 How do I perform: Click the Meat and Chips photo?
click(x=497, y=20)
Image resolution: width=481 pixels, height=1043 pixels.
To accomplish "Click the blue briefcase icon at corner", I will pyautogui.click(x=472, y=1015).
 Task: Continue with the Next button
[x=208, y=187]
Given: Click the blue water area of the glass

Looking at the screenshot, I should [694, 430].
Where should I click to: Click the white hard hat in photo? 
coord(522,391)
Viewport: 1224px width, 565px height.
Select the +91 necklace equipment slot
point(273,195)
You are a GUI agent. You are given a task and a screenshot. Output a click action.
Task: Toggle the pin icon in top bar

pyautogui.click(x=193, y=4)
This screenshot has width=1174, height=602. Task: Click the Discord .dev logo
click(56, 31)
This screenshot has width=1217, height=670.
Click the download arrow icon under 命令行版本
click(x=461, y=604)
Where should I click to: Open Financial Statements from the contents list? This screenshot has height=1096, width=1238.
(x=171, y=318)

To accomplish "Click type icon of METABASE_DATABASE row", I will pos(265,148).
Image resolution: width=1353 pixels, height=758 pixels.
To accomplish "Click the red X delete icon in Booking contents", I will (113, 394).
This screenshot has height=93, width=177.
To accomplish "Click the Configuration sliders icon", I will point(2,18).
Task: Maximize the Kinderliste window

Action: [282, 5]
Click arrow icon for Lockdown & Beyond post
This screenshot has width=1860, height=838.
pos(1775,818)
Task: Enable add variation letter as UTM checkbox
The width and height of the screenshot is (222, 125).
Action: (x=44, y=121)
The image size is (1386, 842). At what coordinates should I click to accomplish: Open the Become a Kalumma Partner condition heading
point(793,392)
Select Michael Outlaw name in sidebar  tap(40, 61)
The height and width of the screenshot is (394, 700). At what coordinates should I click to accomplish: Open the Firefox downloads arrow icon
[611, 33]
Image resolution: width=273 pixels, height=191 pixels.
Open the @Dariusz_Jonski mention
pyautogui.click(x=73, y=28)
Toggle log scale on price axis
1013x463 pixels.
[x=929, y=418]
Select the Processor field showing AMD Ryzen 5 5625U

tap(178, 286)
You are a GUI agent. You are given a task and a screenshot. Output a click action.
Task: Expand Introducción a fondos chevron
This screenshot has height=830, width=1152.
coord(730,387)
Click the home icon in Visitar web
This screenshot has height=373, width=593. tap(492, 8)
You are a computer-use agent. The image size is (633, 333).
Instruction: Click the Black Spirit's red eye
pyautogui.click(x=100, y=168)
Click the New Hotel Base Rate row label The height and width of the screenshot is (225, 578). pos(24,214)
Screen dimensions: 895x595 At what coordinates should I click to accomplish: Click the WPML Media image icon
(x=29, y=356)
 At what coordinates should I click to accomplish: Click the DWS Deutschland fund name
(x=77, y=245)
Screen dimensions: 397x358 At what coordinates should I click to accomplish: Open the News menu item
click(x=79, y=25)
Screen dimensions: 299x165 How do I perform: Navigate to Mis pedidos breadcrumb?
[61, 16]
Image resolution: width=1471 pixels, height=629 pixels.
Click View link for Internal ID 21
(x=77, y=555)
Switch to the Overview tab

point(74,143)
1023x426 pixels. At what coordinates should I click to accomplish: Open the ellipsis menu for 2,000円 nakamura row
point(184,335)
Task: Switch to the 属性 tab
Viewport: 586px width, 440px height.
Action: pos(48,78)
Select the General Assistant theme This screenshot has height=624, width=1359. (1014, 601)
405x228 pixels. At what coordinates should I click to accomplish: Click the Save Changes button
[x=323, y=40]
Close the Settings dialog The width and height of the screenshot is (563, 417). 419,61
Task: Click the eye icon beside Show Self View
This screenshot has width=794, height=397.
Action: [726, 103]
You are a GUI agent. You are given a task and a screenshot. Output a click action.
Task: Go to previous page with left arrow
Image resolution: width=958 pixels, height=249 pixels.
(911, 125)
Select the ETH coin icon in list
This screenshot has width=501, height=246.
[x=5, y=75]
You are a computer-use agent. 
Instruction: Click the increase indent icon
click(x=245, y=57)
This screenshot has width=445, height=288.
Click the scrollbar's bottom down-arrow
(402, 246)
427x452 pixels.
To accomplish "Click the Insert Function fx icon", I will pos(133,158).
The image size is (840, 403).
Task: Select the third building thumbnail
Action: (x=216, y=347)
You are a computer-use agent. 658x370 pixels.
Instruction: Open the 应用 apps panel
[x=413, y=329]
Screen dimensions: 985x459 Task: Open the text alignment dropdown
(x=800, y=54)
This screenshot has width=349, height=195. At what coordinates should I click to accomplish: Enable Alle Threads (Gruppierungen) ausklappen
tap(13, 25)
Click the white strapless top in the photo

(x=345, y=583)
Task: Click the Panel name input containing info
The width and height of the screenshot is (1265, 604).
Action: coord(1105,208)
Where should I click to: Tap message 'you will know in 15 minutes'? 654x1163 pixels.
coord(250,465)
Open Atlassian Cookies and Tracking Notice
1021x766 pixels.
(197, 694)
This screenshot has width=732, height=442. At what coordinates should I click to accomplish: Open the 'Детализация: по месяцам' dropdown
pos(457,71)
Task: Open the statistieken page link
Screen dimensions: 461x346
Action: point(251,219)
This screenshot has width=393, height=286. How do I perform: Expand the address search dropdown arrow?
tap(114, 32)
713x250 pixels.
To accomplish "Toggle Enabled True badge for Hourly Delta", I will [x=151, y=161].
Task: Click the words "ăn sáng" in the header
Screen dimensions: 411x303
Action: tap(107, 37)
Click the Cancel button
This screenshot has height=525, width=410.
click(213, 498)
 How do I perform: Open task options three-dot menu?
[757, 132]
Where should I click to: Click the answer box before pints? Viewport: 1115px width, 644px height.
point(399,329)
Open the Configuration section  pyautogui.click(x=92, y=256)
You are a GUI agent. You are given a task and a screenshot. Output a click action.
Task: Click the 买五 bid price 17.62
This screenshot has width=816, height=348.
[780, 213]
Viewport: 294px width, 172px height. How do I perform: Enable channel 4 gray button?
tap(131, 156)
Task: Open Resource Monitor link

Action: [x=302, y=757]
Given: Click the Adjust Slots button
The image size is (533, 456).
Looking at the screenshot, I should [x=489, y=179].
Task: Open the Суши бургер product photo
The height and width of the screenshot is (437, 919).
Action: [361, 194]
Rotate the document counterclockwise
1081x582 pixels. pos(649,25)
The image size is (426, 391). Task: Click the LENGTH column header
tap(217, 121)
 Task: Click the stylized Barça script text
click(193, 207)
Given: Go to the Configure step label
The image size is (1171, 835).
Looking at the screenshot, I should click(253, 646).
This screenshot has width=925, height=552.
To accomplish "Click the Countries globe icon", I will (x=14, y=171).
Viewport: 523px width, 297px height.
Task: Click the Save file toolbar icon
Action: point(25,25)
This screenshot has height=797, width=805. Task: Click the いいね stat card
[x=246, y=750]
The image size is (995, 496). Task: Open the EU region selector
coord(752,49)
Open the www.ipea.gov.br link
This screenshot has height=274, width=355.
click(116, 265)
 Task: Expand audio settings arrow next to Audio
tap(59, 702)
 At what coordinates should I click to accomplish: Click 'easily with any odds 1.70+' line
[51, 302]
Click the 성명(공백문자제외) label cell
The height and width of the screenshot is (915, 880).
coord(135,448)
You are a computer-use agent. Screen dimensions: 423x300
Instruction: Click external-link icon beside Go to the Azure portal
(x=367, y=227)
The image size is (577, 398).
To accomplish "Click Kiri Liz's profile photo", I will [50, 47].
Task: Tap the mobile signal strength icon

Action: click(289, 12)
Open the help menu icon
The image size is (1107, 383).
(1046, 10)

┄┄┄┄┄┄┄┄┄┄

▶ [TASK STATEMENT]: Search the records for the word "price". Copy every line that has it.

▶ [ANSWER FOR THE TASK]:
Toggle log scale on price axis
Task: Click the 买五 bid price 17.62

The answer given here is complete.